WORK INSTRUCTIONS: For this exercise, the reply is the listing below, reproduced exactly.

-------- INFORMATION GIVEN

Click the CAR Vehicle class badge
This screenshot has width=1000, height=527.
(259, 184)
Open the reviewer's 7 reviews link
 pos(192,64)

----------------

EXERCISE RESULT:
Click the CAR Vehicle class badge
This screenshot has width=1000, height=527.
(259, 184)
Open the reviewer's 7 reviews link
 pos(192,64)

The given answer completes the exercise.